:: Excerpted records ::

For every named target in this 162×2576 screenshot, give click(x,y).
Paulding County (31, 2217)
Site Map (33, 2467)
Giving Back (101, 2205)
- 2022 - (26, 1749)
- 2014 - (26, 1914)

:::

Directions for this task -> Output the data above in full and exactly.

Task response ->
For every named target in this 162×2576 screenshot, give click(x,y).
Paulding County (31, 2217)
Site Map (33, 2467)
Giving Back (101, 2205)
- 2022 - (26, 1749)
- 2014 - (26, 1914)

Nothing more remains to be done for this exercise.